This article is from August 2012, but it is an easy to understand summary of why the loss of ice matters and what the methane issue I posted about yesterday means for a non-scientist.

We need to switch to cleaner sources of energy asap-the Keshe stuff, E-cat, solar, wind, ocean currrent power-there is no shortage of replacements for burning carbon if we can jsut break the now-literal death grip of the fossil fuel companies on our planet.

“Disclosure” for me is more about access to the suppressed technology than aliens, financial skullduggery or the apparently vast child molestation problem in places of power-simply because it is literally the difference between extinction and abundance-not a hard choice for most of us!

Why The Arctic Sea Ice Death Spiral Matters

Arctic sea ice extent takes a nosedive this year. What does it mean for us? (Source: Japan Aerospace Exploration Agency)

By Neven Acropolis with Kevin McKinney

In the past week the Arctic sea ice cover reached an all-time low, several weeks before previous records, several weeks before the end of the melting season. The long-term decline of Arctic sea ice has been incredibly fast, and at this point a sudden reversal of events doesnt seem likely. The question no longer seems to be will we see an ice-free Arctic? but how soon will we see it?. By running the Arctic Sea Ice blog for the past three years Ive learned much about the importance of Arctic sea ice. With the help of Kevin McKinney Ive written the piece below, which is a summary of all the potential consequences of disappearing Arctic sea ice.

Arctic sea ice became a recurrent feature on planet Earth around 47 million years ago. Since the start of the current ice age, about 2.5 million years ago, the Arctic Ocean has been completely covered with sea ice. Only during interglacials, like the one we are in now, does some of the sea ice melt during summer, when the top of the planet is oriented a bit more towards the Sun and receives large amounts of sunlight for several summer months. Even then, when winter starts, the ice-free portion of the Arctic Ocean freezes over again with a new layer of sea ice.

Since the dawn of human civilization, 5000 to 8000 years ago, this annual ebb and flow of melting and freezing Arctic sea ice has been more or less consistent. There were periods when more ice melted during summer, and periods when less melted. However, a radical shift has occurred in recent times. Ever since satellites allowed a detailed view of the Arctic and its ice, a pronounced decrease in summer sea ice cover has been observed (with this year setting a new record low). When the IPCC released its Fourth Assessment Report in 2007, it was generally thought that the Arctic could become ice-free somewhere near the end of this century. But changes in the Arctic have progressed at such speed that most experts now think 2030 might see an ice-free Arctic for the first time. Some say it could even happen this decade.

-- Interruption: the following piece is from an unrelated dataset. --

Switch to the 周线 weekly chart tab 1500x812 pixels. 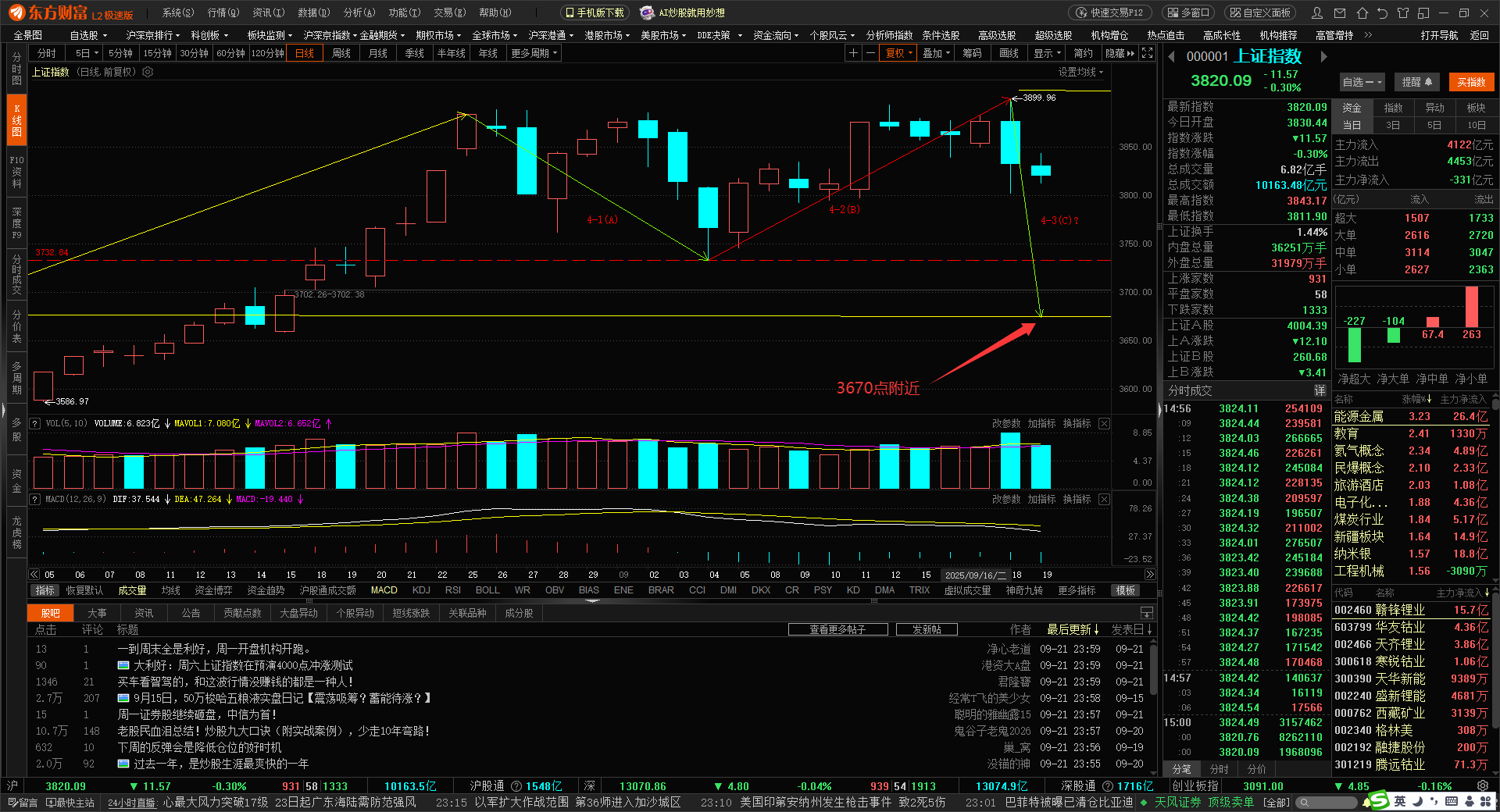click(341, 53)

What makes this event significant, is the role Arctic sea ice plays as a reflector of solar energy. Ice is white and therefore reflects a large part of incoming sunlight back out to space. But where there is no ice, dark ocean water absorbs most of the sunlight and thus heats up. The less ice there is, the more the water heats up, melting more ice. This feedback has all kinds of consequences for the Arctic region. Disappearing ice can be good for species such as tiny algae that profit from the warmer waters and extended growing season, but no sea ice could spell catastrophe for larger animals that hunt or give birth to offspring on the ice. Rapidly changing conditions also have repercussions for human populations whose income and culture depend on sea ice. Their communities literally melt and wash away as the sea ice no longer acts as a buffer to weaken wave action.

But what happens in the Arctic, doesnt stay in the Arctic. The rapid disappearance of sea ice cover can have consequences that are felt all over the Northern Hemisphere, due to the effects it has on atmospheric patterns. As the ice pack becomes smaller ever earlier into the melting season, more and more sunlight gets soaked up by dark ocean waters, effectively warming up the ocean. The heat and moisture that are then released to the atmosphere in fall and winter could be leading to disturbances of the jet stream, the high-altitude wind that separates warm air to its south from cold air to the north. A destabilized jet stream becomes more wavy, allowing frigid air to plunge farther south, a possible factor in the extreme winters that were experienced all around the Northern Hemisphere in recent years. Another side-effect is that as the jet stream waves become larger, they slow down or even stall at times, leading to a significant increase in so-called blocking events. These cause extreme weather simply because they lead to unusually prolonged conditions of one type or another. The recent prolonged heatwave, drought and wildfires in the USA are one example of what can happen; another is the cool, dull and extremely wet first half of summer 2012 in the UK and other parts of Eurasia.

[JR: See Arctic
Death Spiral: How It Favors Extreme, Prolonged Weather Events ‘Such As Drought,
Flooding, Cold Spells And Heat Waves’
.
]

The accumulation of heat in Arctic waters also influences other frozen parts of the Arctic, such as glaciers and ice caps on Greenland and in the Canadian Archipelago. As there is less and less sea ice to act as a buffer, more energy can go into melting glaciers from below and warming the air above them. This has a marked effect on Greenlands marine-terminating glaciers and the Greenland Ice Sheet. Not only are glaciers flowing faster towards sea, but there is also a rapid increase in the summer surface melt Greenland experiences, leading to accelerating mass loss from the Greenland Ice Sheet. As the Arctic warms, an increased contribution to sea level rise is inevitable.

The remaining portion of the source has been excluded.